A assessoria da deputada disse que a parlamentar destinou a verba para apoio e fomento a um projeto de integração de ações socioeducacionais inclusivas por meio do esporte digital, direcionadas a adolescentes e jovens em situação de vulnerabilidade.
“Destaco que o projeto está diretamente relacionado com os propósitos da principal bandeira da deputada, que é a defesa de crianças e e jovens, incentivando investimentos do poder público desde a primeira infância”, justificou, acrescentando ainda que o Ministério do Esporte aprovou o projeto.
A Associação Moriá disse, por meio de assessoria de imprensa, que os termos de fomento foram firmados por meio do Ministério do Esporte no sistema de transparência TranfereGov , “portal em que qualquer cidadão pode acompanhar a prestação de contas”.
Também disse que, no processo de formalização, o ministério verifica o plano de trabalho e a planilha orçamentária para autorização das ações propostas, “sem jamais ter identificado qualquer irregularidade”.
“A associação adota um modelo de compliance e transparência, dispondo todas as informações online para a sociedade.

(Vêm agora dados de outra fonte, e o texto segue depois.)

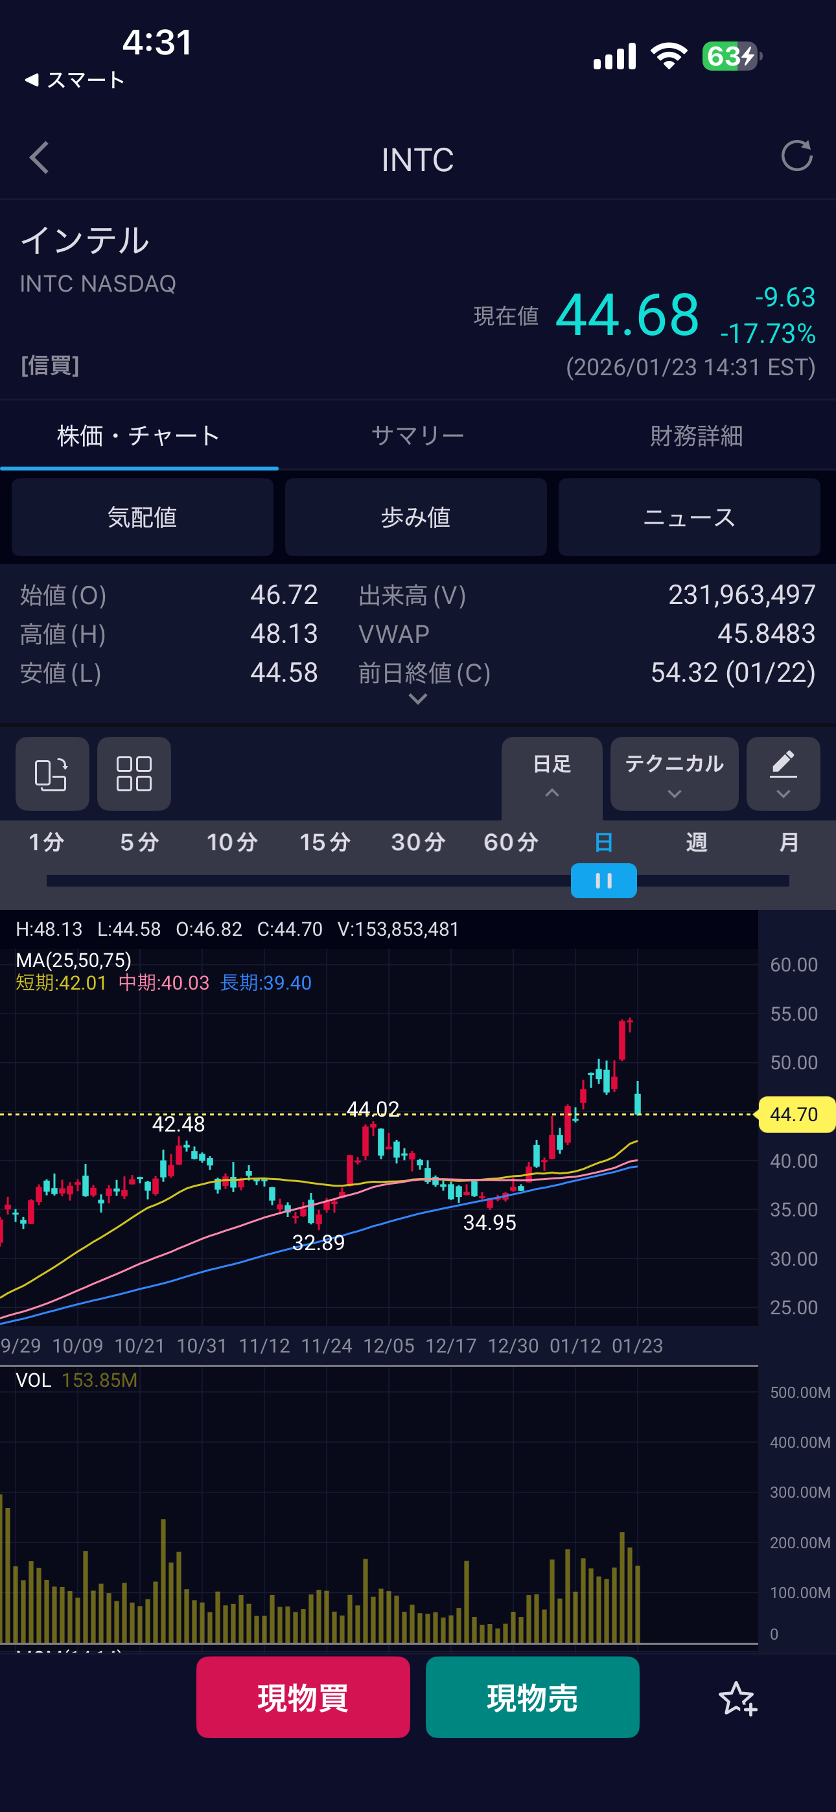Select the 1分 chart interval
836x1812 pixels.
pyautogui.click(x=46, y=842)
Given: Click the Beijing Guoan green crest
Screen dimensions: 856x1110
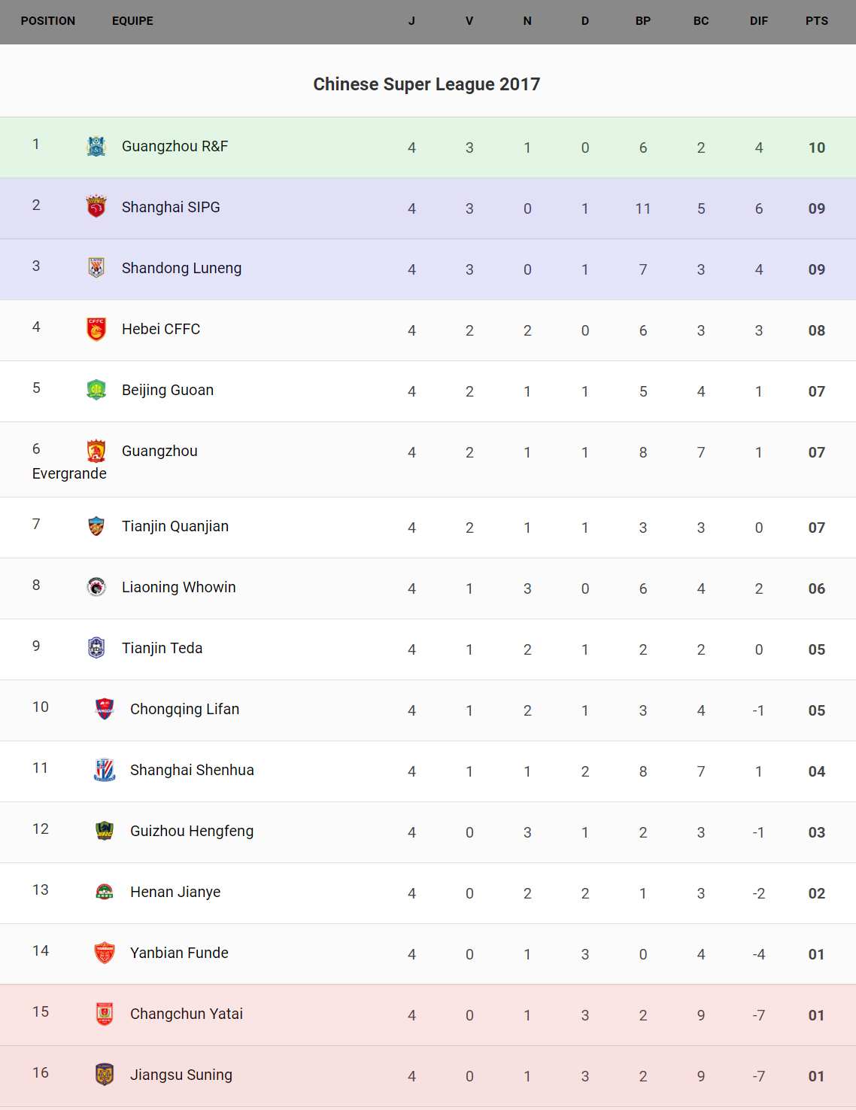Looking at the screenshot, I should [x=96, y=390].
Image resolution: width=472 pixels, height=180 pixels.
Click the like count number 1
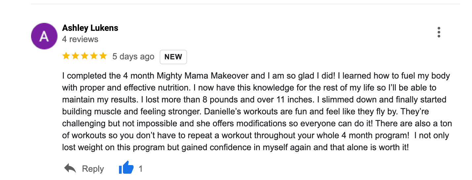140,169
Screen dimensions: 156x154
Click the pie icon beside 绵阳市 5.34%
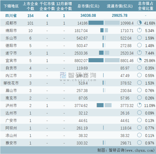click(x=139, y=30)
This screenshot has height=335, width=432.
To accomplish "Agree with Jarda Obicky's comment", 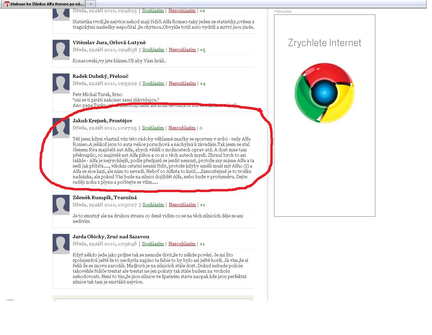I will click(x=153, y=244).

Os projetos sociais da Moriá já beneficiaram mais de 9 mil jovens de instituições públicas ou em situação de vulnerabilidade social para incentivo ao esporte e formação profissional”, respondeu.

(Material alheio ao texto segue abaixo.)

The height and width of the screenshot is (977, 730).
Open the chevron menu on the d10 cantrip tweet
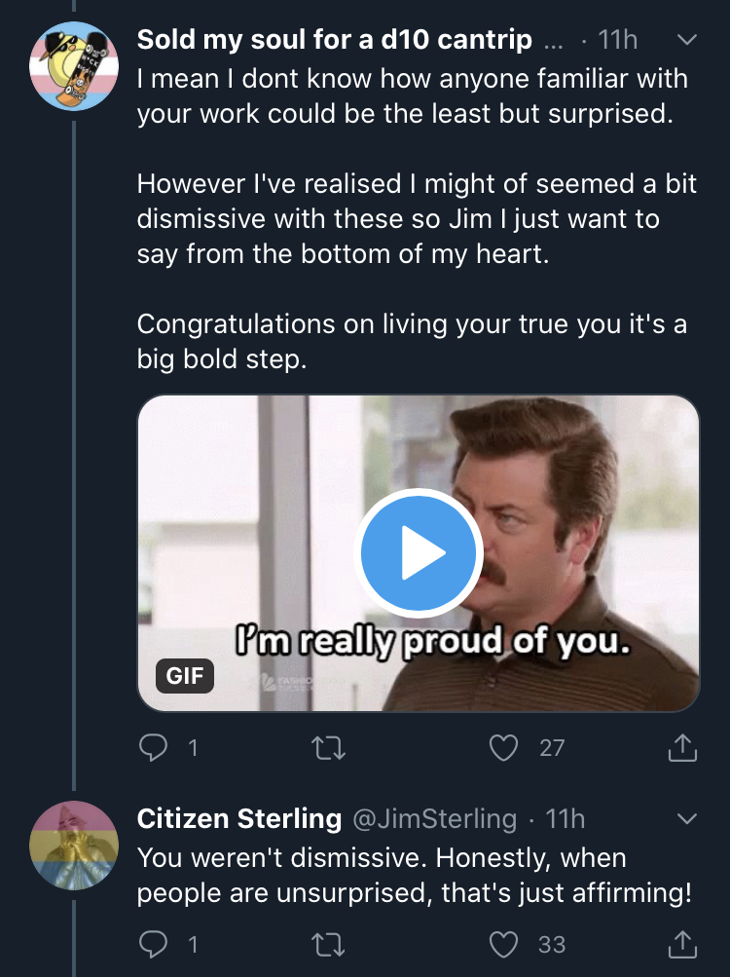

Entre as ONGs que receberam recursos via emendas Pix listadas pela CGU estão o Instituto de Gestão em Desenvolvimento Social e Urbano e a Liga dos Blocos de Micareta e Carnaval (Liblomica), ambas no município de Santana, no Amapá, que teve Sebastião Bala (PP) reeleito como prefeito. Cada uma teve cerca de R$ 3 milhões empenhados.
A Prefeitura de Santana respondeu, por meio de sua assessoria de imprensa, que todas as entidades que assinaram contratos com o município foram selecionadas por chamada pública, amplamente divulgada nos veículos adequados.
Também disse que, “em geral, os parlamentares apresentaram as emendas de transferência especial sem determinar os objetos e sem indicar entidades destinatárias”.
“Os recursos são aplicados de acordo com o planejamento elaborado pelas secretarias e aprovados pelo Comitê Gestor, composto pelos secretários de planejamento, governo, fazenda, procuradoria e controladoria”, afirmou.
Dino havia prorrogado até o próximo dia 11 a entrega pela CGU da apresentação de uma auditoria de todos os repasses de emendas parlamentares para ONGs e demais entidades do terceiro setor neste período, mas a Controladoria decidiu antecipar em alguns dias essa entrega.
O ministro tem afirmado que pretende discutir com os demais ministros da corte, em 2025, se o montante das emendas parlamentares é compatível com a separação dos Poderes.
Segundo Dino, o debate é motivado pelo aumento do valor das emendas durante o governo Bolsonaro -um salto de R$ 13,8 bilhões empenhados em 2019 para R$ 37,5 bilhões em 2020, em valores nominais (sem correção da inflação). Neste ano, elas somam quase R$ 52 bilhões.